LXC 4.0 uses the layout:

/sys/fs/cgroup/<controller>/lxc.payload.<container-name>/

For the cpuset controller in the legacy cgroup hierarchy for the container f2 the cgroup would be:

/sys/fs/cgroup/cpuset/lxc.payload.f2/

The monitor process now moves into a separate cgroup as well:

/sys/fs/cgroup/<controller>/lxc.monitor.<container-name>/

For our example this would be:

/sys/fs/cgroup/cpuset/lxc.monitor.f2/

The monitor’s and the container’s cgroup will be placed on the same level in the corresponding cgroup hierarchy.
These changes apply to the legacy and the unified hierarchy alike and are not arbitrary. The new, unified cgroup hierarchy imposes specific restrictions where and how a process can be migrated in the cgroup hierarchy. The most important restriction is the leaf-node restriction. This means that only leaf nodes can contain live processes, i.e. if you have the following cgroup tree

/sys/fs/cgroup/a/f2-monitor/f2-container/

then only f2-container can contain live processes whereas non-leaf nodes a and f2-monitor do not. This has the consequence that the old cgroup layout LXC used where the monitor process would have lived in f2-monitor and the container’s init process would have lived in f2-container is not possible anymore. The kernel disallows this layout. Instead, the monitor process and the container’s init process need to be moved into two leaf-node cgroups on the same level in the cgroup hierarchy. This would mean for a container f2 the layout will be:

/sys/fs/cgroup/lxc.monitor.f2/

and

/sys/fs/cgroup/lxc.payload.f2/

The restrictions enforced by the unified cgroup hierarchy also mean, that in order to start fully unprivileged containers cooperation is needed on distributions that make use of an init system which manages cgroups. This applies to all distributions that use systemd as their init system. When a container is started from the shell via lxc-start or other means one either needs to be root to allow LXC to escape to the root cgroup or the init system needs to be instructed to delegate an empty cgroup. In such scenarios it is wise to set the configuration key lxc.cgroup.relative to 1 to prevent LXC from escaping to the root cgroup.

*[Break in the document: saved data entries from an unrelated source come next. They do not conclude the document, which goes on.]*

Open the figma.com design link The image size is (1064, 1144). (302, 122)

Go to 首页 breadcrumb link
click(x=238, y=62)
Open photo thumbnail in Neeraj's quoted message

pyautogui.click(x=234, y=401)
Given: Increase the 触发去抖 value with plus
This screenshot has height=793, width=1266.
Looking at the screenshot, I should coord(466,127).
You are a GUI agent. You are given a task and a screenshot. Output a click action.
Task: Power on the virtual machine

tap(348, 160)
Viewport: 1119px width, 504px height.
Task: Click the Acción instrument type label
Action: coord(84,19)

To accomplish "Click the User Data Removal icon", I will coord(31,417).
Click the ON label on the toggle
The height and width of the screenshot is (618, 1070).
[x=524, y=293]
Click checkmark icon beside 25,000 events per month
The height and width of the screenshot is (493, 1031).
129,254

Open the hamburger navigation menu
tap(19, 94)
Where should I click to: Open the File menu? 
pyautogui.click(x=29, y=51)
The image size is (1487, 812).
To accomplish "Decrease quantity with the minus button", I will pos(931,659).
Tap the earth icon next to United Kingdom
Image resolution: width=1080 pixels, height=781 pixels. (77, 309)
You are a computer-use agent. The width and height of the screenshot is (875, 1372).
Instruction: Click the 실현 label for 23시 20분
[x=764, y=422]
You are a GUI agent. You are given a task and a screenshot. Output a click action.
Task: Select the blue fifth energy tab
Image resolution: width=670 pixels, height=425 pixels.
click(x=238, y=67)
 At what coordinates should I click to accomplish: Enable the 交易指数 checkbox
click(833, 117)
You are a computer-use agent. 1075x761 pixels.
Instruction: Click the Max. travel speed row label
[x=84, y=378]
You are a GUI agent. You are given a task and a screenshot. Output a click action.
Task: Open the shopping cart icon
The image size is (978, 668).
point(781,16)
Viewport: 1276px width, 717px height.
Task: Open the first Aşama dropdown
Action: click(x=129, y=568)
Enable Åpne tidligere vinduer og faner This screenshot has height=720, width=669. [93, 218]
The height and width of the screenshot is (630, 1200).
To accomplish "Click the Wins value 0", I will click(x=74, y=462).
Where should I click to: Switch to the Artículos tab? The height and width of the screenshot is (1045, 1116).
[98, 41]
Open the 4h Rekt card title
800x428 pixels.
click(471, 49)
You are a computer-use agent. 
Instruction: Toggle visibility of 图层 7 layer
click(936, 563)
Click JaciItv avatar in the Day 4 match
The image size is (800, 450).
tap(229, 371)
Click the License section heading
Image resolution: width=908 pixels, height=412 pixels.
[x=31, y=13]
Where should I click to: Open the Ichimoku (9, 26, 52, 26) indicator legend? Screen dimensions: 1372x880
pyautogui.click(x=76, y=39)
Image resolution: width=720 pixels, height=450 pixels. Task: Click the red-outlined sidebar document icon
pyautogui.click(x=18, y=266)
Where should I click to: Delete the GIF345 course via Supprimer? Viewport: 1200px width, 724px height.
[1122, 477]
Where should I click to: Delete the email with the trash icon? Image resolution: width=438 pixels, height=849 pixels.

cgroups: Freezer support in CGroup2

As part of the cgroup2 support work for LXC 4.0 we also added support for cgroup2’s implementation of the freezer controller which allows to poll until the cgroup is frozen or unfrozen making freezing and unfreezing container’s way more reliable than before.

cgroups: eBPF device controller support in CGroup2

LXC 4.0 can now make proper use of the cgroup2 device controller. It will automatically create, load, and attach a eBPF program to the container’s cgroup and supports dynamic additional and removal of rules. The configuration format is the same as for the legacy cgroup controller. Only the lxc.cgroup2.devices. prefix instead of the legacy lxc.cgroup.devices prefix needs to be used. LXC continues to support both black- and whitelists.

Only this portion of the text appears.